Louise Fletcher (Nurse Ratchet in One Flew Over the Cuckoo’s Nest) was so upset that the other actors could laugh and be happy while she had to be so cold and heartless that near the end of production she removed her dress and stood in only her panties to prove she was not a cold-hearted monster.
Actor Paul Marcarelli – the Verizon Wireless “Can you hear me now?” guy – told “The Atlantic” magazine that the catchphrase plagues him so much that someone even said it to him at his grandmother’s funeral as her casket was being lowered into the cemetery plot.
The actor that played the Telletubby, Tinky Winky, died alone on a street in Liverpool from alcoholism at the age of 52.
All of the actors who played patients in “One Flew over the cuckoos nest” (1975) actually lived on the Oregon State Hospital psychiatric ward throughout production.

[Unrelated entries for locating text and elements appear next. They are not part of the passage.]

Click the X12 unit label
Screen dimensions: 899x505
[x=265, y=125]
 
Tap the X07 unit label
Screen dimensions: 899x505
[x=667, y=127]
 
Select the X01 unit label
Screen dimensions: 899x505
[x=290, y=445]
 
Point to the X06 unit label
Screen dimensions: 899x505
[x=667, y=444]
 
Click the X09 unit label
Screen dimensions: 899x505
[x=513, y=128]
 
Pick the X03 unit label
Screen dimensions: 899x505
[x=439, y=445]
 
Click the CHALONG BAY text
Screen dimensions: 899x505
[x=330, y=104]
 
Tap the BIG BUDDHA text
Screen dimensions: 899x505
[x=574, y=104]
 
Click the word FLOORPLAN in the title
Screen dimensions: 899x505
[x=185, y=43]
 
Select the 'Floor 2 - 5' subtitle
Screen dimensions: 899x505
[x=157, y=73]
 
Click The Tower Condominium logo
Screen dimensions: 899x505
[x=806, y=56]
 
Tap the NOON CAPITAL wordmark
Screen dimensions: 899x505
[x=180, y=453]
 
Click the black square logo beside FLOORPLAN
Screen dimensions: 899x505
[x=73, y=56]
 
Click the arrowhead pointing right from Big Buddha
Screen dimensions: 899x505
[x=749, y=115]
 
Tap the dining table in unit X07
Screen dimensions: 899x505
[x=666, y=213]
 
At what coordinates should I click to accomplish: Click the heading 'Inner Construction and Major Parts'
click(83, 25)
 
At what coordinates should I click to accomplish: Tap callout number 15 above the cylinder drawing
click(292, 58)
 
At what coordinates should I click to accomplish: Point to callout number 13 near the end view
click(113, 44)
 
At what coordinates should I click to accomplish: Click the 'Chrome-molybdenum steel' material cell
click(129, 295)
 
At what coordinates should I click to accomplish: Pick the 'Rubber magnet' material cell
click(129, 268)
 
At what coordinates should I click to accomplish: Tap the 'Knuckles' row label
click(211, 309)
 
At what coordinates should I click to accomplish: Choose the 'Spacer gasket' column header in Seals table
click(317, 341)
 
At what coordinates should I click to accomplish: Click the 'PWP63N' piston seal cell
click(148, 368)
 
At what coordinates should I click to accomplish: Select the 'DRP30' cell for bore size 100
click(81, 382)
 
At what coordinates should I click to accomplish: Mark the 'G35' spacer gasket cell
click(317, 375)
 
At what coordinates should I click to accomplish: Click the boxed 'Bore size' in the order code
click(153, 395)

The men personalized their sleeping quarters, spent their days on campus “get[ting] a sense of what it was to be hospitalized” (as actor Vincent Schiavelli put it), and interacting with real psychiatric patients.
Emotionally strained by a demanding shooting schedule that kept him 3000 miles from his future wife, Rhea Perlman, DeVito developed the coping mechanism of an imaginary friend with whom he would have nightly chats. Concerned that his own sanity might be slipping away, DeVito sought the advice of Dr. Brooks, who assured him that there was no reason to worry as long as DeVito could still identify the character as fictional.

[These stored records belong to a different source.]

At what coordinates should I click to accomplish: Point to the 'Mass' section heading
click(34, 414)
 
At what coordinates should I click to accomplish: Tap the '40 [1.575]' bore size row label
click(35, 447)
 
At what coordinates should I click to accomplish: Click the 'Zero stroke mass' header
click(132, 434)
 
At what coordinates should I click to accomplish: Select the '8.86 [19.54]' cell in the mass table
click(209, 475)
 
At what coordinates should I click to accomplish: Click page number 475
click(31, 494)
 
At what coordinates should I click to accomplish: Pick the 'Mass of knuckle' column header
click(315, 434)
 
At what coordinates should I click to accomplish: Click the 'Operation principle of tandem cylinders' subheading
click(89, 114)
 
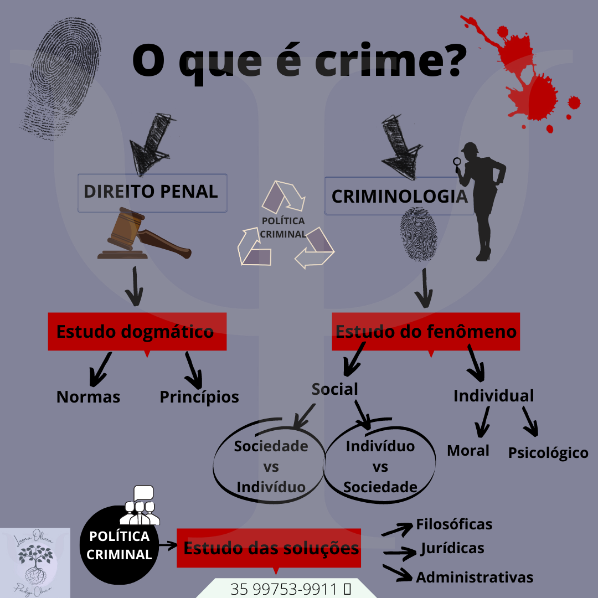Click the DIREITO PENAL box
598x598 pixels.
tap(152, 192)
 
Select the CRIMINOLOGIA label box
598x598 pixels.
tap(399, 197)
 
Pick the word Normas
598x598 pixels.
tap(88, 396)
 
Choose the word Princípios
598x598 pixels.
tap(199, 396)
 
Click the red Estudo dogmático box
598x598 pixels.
tap(137, 332)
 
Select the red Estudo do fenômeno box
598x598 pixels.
tap(425, 332)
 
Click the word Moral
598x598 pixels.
tap(468, 451)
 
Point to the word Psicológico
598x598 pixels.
tap(548, 453)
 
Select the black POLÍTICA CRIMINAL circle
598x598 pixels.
tap(118, 545)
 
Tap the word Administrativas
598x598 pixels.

While Dr. Brooks had no concerns about DeVito, he echoed the rest of the cast and crew’s apprehensions about the psychological state of Sydney Lassick, who played Charlie Cheswick. Lassick exhibited increasingly unpredictable and emotionally erratic behavior during his time in character, a pattern that culminated in a tearful outburst during his observation of the final scene between Nicholson and Sampson. Lassick became so overwhelmed during the scene that he had to be removed from set.
To complete this realistic immersion, Forman led his performers in unscripted group therapy sessions in which he directed the actors to develop their characters’ psychological maladies organically. He would often capture footage of the actors, both in and out of character, without explicitly mentioning that the cameras were rolling. The film’s final cut includes a shot of a visibly irritated Fletcher reacting to a piece of direction fed to her by Forman.

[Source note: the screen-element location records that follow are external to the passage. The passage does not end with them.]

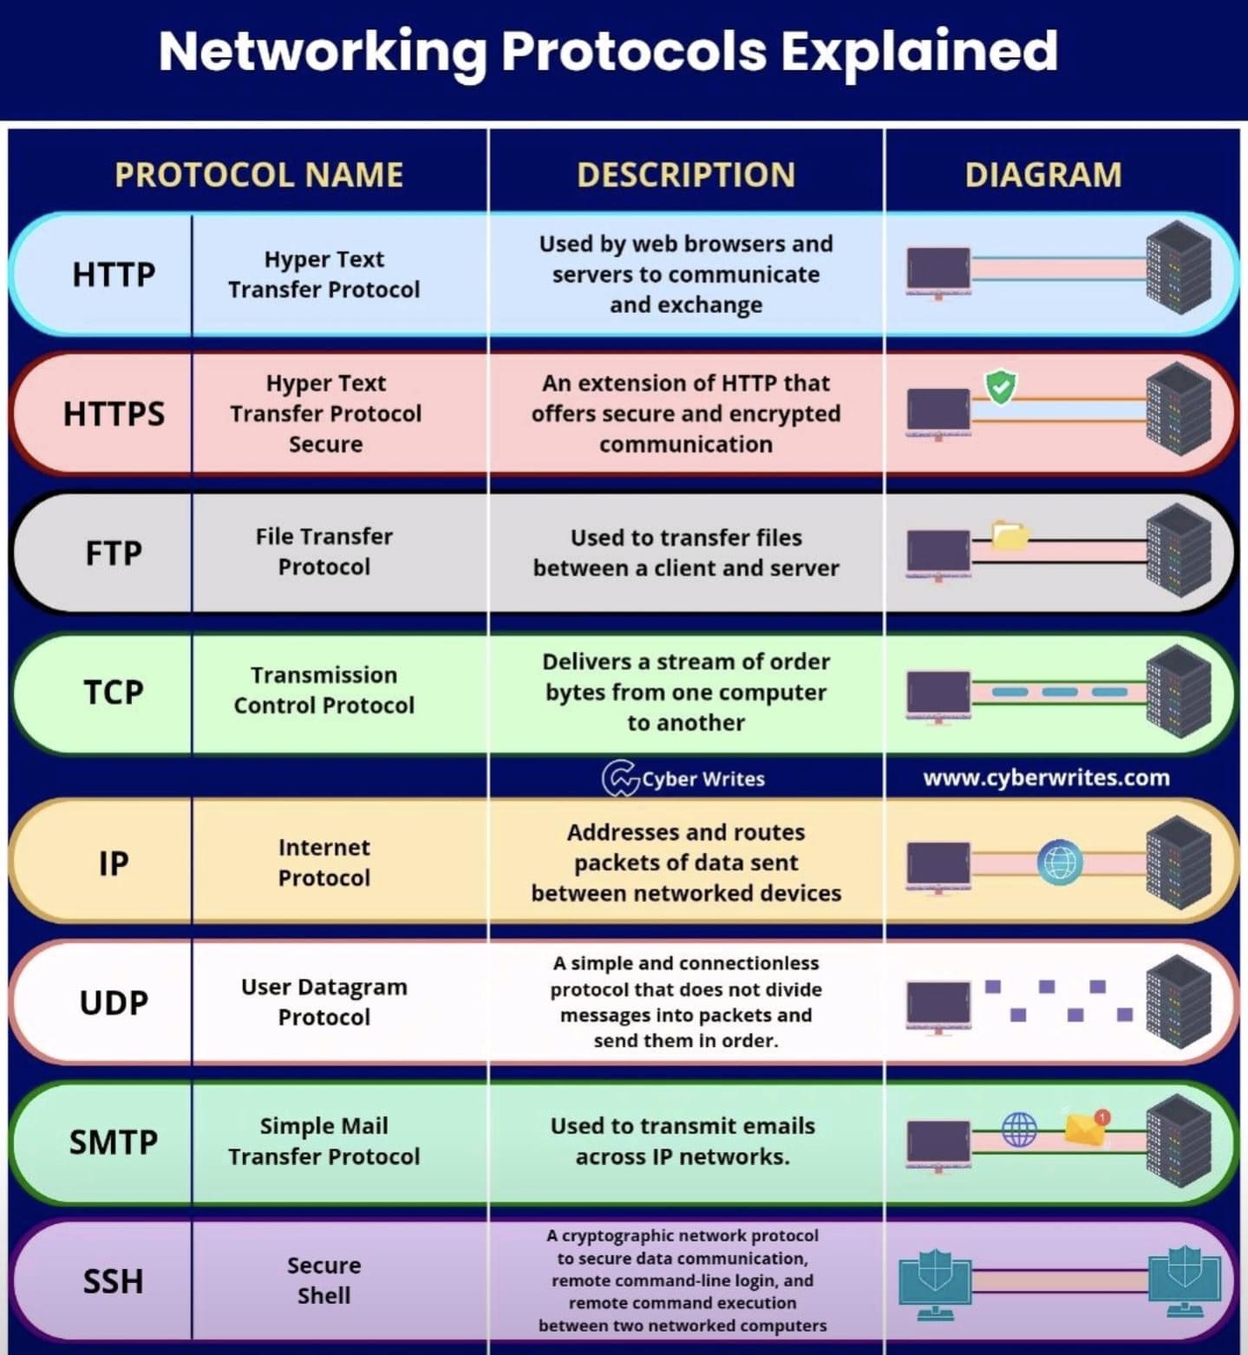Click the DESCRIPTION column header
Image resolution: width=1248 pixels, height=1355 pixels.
pos(685,175)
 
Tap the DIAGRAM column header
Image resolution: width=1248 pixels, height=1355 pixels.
pos(1042,175)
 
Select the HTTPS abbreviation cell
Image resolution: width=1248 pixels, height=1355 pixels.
pos(114,414)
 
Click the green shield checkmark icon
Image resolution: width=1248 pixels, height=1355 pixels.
pos(1001,387)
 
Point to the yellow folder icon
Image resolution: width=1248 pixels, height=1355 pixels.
pos(1010,535)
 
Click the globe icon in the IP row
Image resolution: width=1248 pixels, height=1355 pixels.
pos(1059,863)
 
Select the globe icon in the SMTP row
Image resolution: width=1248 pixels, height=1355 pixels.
pos(1019,1130)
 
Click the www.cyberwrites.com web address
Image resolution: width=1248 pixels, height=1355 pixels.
pos(1046,778)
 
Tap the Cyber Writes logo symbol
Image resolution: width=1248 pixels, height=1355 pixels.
pos(620,778)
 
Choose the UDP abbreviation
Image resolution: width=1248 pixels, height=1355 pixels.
pos(114,1002)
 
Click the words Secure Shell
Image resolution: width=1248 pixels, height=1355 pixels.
pos(323,1280)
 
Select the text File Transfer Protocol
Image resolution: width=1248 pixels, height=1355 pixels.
pos(323,551)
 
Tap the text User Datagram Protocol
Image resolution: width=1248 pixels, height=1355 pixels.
pos(323,1001)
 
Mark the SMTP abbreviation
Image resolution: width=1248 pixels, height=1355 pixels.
pos(114,1142)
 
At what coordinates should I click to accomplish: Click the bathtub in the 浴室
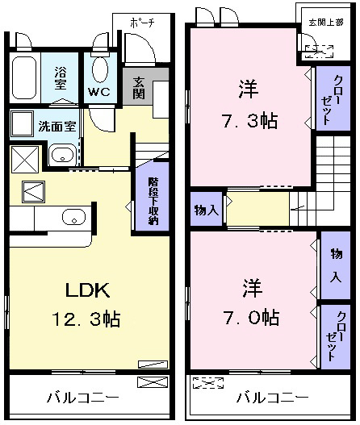(24, 78)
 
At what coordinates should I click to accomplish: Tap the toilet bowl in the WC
(100, 69)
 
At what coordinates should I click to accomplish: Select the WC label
(99, 92)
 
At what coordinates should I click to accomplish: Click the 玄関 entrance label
(139, 88)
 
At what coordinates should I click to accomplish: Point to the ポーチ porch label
(142, 23)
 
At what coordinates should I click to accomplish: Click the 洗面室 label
(57, 127)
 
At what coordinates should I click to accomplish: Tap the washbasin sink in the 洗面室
(63, 155)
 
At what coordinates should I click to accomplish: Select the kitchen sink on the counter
(73, 217)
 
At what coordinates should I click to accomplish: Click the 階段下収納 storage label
(153, 201)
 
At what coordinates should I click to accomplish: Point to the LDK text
(88, 290)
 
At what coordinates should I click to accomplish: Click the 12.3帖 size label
(86, 319)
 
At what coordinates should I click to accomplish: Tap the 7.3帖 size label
(250, 121)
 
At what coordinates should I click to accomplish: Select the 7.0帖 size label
(251, 318)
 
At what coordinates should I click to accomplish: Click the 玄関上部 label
(326, 22)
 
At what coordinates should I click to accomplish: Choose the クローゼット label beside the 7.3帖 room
(333, 99)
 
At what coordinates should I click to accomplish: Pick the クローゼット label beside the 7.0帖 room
(336, 336)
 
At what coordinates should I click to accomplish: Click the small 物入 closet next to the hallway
(207, 210)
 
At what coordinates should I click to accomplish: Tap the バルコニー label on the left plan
(83, 398)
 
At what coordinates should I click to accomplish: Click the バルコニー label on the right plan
(272, 398)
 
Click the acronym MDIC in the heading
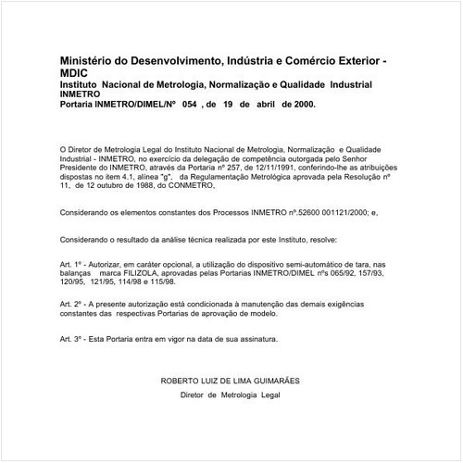(75, 73)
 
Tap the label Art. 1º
(72, 265)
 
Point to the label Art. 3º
(72, 339)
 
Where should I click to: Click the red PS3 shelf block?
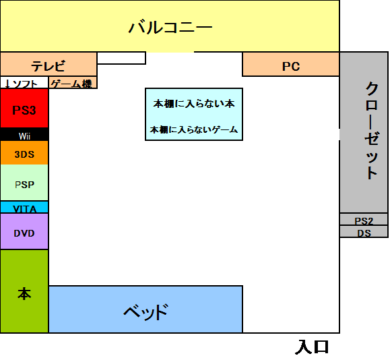[x=24, y=108]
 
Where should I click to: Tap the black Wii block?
[x=24, y=134]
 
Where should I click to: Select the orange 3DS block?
[x=24, y=152]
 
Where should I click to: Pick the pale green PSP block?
[x=24, y=183]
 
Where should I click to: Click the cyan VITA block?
[x=24, y=207]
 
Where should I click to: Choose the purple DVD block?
[x=24, y=231]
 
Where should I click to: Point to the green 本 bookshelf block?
[x=24, y=291]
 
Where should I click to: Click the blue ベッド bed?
[x=145, y=309]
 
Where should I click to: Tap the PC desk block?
[x=291, y=64]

Robert Downey Jr. only got clean because his girlfriend (now wife) saw him on drugs, then gave him an ultimatum of quitting or losing her. He stopped at a Burger King on the coast and threw his drugs in the ocean. She is now known around Hollywood as “the Miracle That Saved Robert Downey.”
In the film Candyman, Tony Todd negotiated a fee of $1000 for each time he was stung during the bee scene. He walked away with $23000.